O autor principal, Robert Smyth, pesquisador PhD do Centro de Paleobiologia e Evolução da Biosfera da Universidade de Leicester, explicou em um comunicado: "As pegadas oferecem uma oportunidade única de estudar os pterossauros em seu ambiente natural. Elas revelam não apenas onde essas criaturas viviam e como se movimentavam, mas também oferecem pistas sobre seu comportamento e atividades diárias em ecossistemas que há muito desapareceram.

TRÊS TIPOS DE PEGADAS

O estudo descobriu três tipos distintos de rastros de pterossauros, cada um deles revelando estilos de vida e comportamentos diferentes. Ao associar as pegadas a grupos específicos, os cientistas agora têm uma maneira nova e eficaz de estudar como esses répteis voadores viviam, se moviam e se adaptavam a diferentes ecossistemas ao longo do tempo.

O coautor, Dr. David Unwin, da School of Museum Studies da Universidade de Leicester, explicou: "Finalmente, 88 anos após a primeira descoberta de rastros de pterossauros, sabemos exatamente quem os deixou e como". Talvez a descoberta mais surpreendente venha de um grupo de pterossauros chamado neoazhdarchians, que inclui o Quetzalcoatlus, com uma envergadura de 10 metros, um dos maiores animais voadores que já existiram.

Suas pegadas foram encontradas em áreas costeiras e interiores em todo o mundo, apoiando a ideia de que essas criaturas de pernas longas não apenas dominavam os céus, mas também habitavam frequentemente o solo, nos mesmos ambientes que muitas espécies de dinossauros. Alguns desses rastros foram preservados até o impacto do asteroide, há 66 milhões de anos, que causou a extinção dos pterossauros e dos dinossauros.

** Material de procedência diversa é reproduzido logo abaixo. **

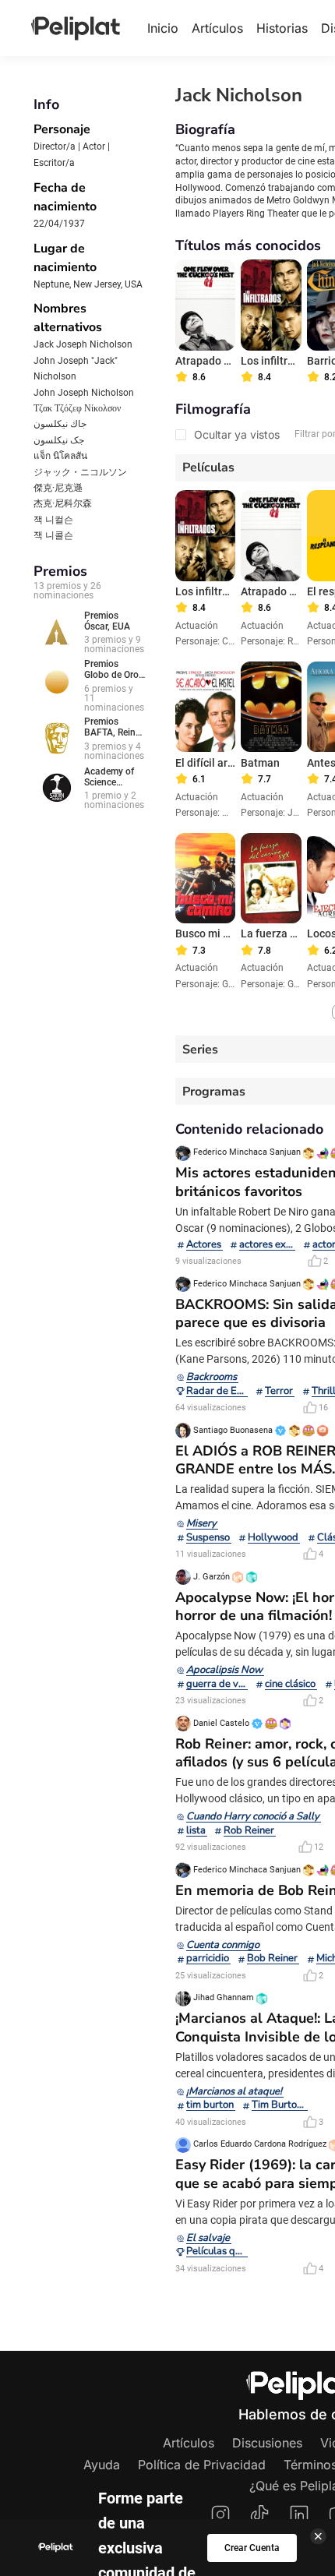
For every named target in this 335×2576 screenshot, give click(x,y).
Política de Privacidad (202, 2464)
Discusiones (267, 2443)
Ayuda (101, 2464)
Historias (282, 28)
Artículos (217, 28)
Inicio (162, 28)
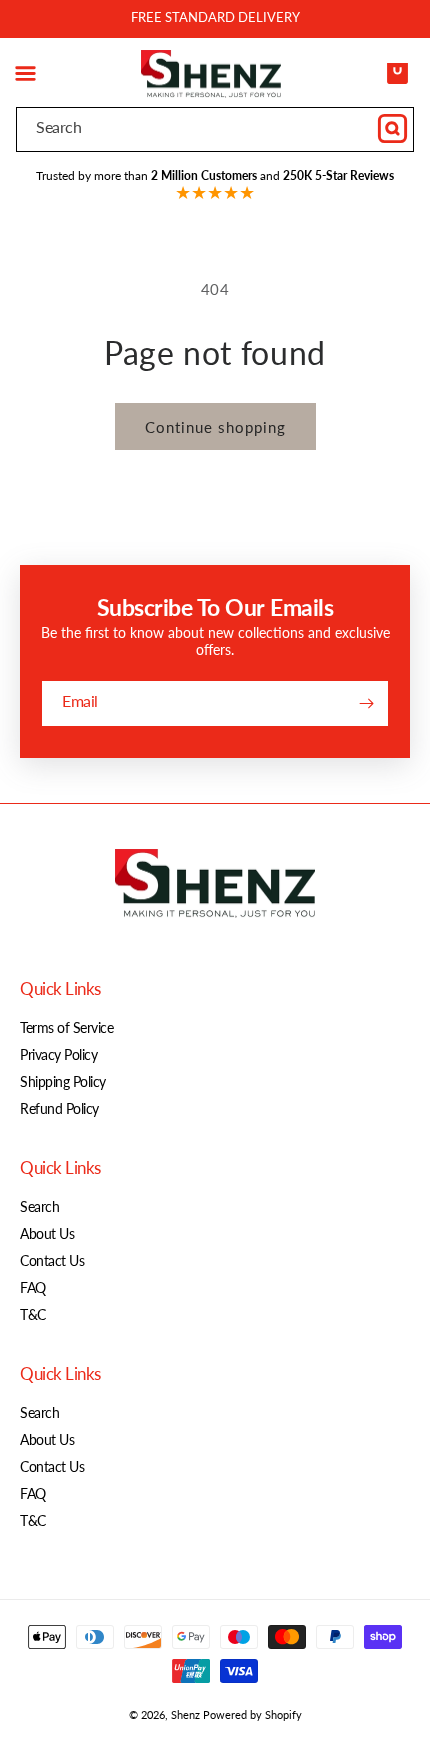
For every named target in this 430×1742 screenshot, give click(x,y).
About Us (47, 1233)
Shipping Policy (63, 1081)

Um grupo de pterossauros, os ctenocasmatoides, conhecidos por suas longas mandíbulas e dentes afiados, deixou rastros que são mais frequentemente encontrados em depósitos costeiros. Esses animais provavelmente andavam por bancos de lama ou lagoas rasas, usando suas estratégias de alimentação especializadas para capturar pequenos peixes ou presas flutuantes. A abundância desses rastros sugere que esses pterossauros costeiros eram muito mais comuns nesses ambientes do que seus restos corporais esparsos indicam. Outro tipo de pegada foi descoberto em camadas de rocha que também preservam os esqueletos fossilizados dos mesmos pterossauros.

A estreita relação entre as pegadas e os esqueletos fornece evidências convincentes para identificar os criadores das pegadas. Conhecidos como dsungaripterídeos, esses pterossauros possuíam membros e mandíbulas poderosos, com pontas de bico curvas e desdentadas, projetadas para extrair presas, enquanto os grandes dentes arredondados na parte de trás de suas mandíbulas eram perfeitos para esmagar mariscos e outros alimentos duros.

"As pegadas são frequentemente ignoradas quando se estudam os pterossauros, mas elas fornecem uma grande quantidade de informações sobre como essas criaturas se moviam, se comportavam e interagiam com seu ambiente. Ao examinar as pegadas de perto, podemos agora descobrir aspectos de sua biologia e ecologia que não podemos aprender em nenhum outro lugar", diz Smith.